[Stored data entries]
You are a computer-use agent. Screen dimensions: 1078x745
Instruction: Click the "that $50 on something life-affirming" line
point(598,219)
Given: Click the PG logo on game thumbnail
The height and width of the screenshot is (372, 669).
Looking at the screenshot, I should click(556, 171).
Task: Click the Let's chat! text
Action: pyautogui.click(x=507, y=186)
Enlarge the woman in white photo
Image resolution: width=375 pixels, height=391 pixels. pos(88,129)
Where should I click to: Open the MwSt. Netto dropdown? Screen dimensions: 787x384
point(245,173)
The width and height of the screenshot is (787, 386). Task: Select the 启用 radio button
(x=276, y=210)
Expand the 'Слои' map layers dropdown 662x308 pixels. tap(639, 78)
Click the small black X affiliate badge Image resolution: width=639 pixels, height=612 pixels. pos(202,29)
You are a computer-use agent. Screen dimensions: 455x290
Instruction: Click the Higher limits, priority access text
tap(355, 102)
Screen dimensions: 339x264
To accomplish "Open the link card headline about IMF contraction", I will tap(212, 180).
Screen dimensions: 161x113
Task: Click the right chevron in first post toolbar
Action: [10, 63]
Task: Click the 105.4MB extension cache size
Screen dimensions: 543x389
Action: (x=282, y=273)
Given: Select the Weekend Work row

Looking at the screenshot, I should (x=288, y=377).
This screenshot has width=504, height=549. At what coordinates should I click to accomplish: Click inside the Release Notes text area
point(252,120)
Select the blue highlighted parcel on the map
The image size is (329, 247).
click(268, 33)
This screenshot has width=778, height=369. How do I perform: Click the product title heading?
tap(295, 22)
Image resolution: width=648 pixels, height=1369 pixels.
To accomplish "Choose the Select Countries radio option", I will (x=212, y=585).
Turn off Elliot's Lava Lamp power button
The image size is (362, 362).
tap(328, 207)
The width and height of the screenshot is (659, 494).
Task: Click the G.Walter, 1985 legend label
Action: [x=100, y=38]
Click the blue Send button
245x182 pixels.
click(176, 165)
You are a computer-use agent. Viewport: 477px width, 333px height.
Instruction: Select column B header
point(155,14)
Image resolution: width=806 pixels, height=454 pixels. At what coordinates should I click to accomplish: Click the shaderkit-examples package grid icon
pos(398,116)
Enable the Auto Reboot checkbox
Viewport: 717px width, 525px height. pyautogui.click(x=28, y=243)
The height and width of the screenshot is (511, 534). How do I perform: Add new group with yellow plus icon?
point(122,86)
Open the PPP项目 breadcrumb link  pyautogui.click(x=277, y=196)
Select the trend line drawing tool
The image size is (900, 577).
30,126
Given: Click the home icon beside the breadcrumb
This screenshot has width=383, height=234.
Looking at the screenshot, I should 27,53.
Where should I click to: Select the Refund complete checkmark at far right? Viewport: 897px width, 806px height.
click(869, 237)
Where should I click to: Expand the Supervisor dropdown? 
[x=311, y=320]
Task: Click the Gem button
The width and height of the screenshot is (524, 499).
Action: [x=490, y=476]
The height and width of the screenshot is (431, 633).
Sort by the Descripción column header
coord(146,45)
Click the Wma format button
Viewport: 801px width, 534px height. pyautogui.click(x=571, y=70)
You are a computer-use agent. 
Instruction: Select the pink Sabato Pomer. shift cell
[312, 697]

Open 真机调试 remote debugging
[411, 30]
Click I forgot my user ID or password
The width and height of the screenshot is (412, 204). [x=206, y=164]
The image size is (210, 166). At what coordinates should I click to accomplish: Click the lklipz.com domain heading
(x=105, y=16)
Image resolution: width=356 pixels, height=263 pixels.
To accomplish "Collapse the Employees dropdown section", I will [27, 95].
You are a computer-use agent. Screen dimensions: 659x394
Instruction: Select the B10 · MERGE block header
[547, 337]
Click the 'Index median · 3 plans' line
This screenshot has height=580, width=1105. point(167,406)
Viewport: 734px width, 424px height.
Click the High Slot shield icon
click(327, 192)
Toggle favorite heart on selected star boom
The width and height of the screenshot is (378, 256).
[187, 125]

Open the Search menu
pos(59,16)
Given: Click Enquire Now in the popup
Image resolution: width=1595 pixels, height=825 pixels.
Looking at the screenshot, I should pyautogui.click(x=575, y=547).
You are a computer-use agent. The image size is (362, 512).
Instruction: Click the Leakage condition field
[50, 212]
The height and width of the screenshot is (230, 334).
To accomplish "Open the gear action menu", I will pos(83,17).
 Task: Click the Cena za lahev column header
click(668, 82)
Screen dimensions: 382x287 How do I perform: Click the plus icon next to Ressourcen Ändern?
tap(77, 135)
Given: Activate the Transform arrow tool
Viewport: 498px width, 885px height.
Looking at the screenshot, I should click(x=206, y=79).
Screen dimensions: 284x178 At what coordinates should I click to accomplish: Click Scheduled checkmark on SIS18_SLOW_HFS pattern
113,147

WHAT THE TASK REQUIRES -
Count lines, not occurrences: report how many lines in the entries above include the word "computer", as a number alone.

TASK ANSWER -
6